§ Assignment: Return every entry exactly. Leave nothing out.

Start of Data provided

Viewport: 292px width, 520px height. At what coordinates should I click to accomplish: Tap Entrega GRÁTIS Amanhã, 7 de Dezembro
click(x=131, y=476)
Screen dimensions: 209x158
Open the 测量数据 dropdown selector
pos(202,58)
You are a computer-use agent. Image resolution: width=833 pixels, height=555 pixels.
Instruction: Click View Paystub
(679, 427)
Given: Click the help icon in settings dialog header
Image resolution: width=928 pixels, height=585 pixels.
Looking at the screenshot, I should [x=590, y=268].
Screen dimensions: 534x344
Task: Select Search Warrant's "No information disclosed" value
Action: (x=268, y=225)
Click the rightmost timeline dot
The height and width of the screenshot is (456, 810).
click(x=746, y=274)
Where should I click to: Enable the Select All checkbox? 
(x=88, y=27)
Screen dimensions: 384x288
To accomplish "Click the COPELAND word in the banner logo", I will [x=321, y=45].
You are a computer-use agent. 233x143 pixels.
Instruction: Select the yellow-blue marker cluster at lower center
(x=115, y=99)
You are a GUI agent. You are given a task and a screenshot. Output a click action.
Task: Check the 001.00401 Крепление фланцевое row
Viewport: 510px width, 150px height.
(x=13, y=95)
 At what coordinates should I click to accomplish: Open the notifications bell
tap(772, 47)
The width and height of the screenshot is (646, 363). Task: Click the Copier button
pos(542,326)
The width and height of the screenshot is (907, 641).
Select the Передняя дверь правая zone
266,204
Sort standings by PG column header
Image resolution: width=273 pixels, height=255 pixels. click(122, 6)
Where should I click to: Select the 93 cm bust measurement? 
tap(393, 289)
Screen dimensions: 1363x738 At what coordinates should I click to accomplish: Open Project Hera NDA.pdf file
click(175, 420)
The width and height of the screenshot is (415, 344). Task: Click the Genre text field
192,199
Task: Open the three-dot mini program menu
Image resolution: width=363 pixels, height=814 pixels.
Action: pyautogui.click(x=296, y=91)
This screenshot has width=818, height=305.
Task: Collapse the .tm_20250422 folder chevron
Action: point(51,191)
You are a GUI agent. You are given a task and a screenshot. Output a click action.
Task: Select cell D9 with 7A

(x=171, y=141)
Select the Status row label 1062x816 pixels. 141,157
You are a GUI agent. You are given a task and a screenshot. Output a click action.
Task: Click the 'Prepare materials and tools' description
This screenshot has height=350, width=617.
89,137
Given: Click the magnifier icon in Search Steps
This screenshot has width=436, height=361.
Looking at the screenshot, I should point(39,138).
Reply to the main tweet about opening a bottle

End of Data provided

§ Result for this exercise:
Viewport: 292px width, 520px height. At what coordinates should I click to accomplish: Tap Entrega GRÁTIS Amanhã, 7 de Dezembro
click(x=131, y=476)
Screen dimensions: 209x158
Open the 测量数据 dropdown selector
pos(202,58)
You are a computer-use agent. Image resolution: width=833 pixels, height=555 pixels.
Instruction: Click View Paystub
(679, 427)
Given: Click the help icon in settings dialog header
Image resolution: width=928 pixels, height=585 pixels.
Looking at the screenshot, I should [x=590, y=268].
Screen dimensions: 534x344
Task: Select Search Warrant's "No information disclosed" value
Action: (x=268, y=225)
Click the rightmost timeline dot
The height and width of the screenshot is (456, 810).
click(x=746, y=274)
Where should I click to: Enable the Select All checkbox? 
(x=88, y=27)
Screen dimensions: 384x288
To accomplish "Click the COPELAND word in the banner logo", I will [x=321, y=45].
You are a computer-use agent. 233x143 pixels.
Instruction: Select the yellow-blue marker cluster at lower center
(x=115, y=99)
You are a GUI agent. You are given a task and a screenshot. Output a click action.
Task: Check the 001.00401 Крепление фланцевое row
Viewport: 510px width, 150px height.
(x=13, y=95)
 At what coordinates should I click to accomplish: Open the notifications bell
tap(772, 47)
The width and height of the screenshot is (646, 363). Task: Click the Copier button
pos(542,326)
The width and height of the screenshot is (907, 641).
Select the Передняя дверь правая zone
266,204
Sort standings by PG column header
Image resolution: width=273 pixels, height=255 pixels. click(122, 6)
Where should I click to: Select the 93 cm bust measurement? 
tap(393, 289)
Screen dimensions: 1363x738 At what coordinates should I click to accomplish: Open Project Hera NDA.pdf file
click(175, 420)
The width and height of the screenshot is (415, 344). Task: Click the Genre text field
192,199
Task: Open the three-dot mini program menu
Image resolution: width=363 pixels, height=814 pixels.
Action: pyautogui.click(x=296, y=91)
This screenshot has width=818, height=305.
Task: Collapse the .tm_20250422 folder chevron
Action: point(51,191)
You are a GUI agent. You are given a task and a screenshot. Output a click action.
Task: Select cell D9 with 7A

(x=171, y=141)
Select the Status row label 1062x816 pixels. 141,157
You are a GUI agent. You are given a task and a screenshot. Output a click action.
Task: Click the 'Prepare materials and tools' description
This screenshot has height=350, width=617.
89,137
Given: Click the magnifier icon in Search Steps
This screenshot has width=436, height=361.
Looking at the screenshot, I should point(39,138).
Reply to the main tweet about opening a bottle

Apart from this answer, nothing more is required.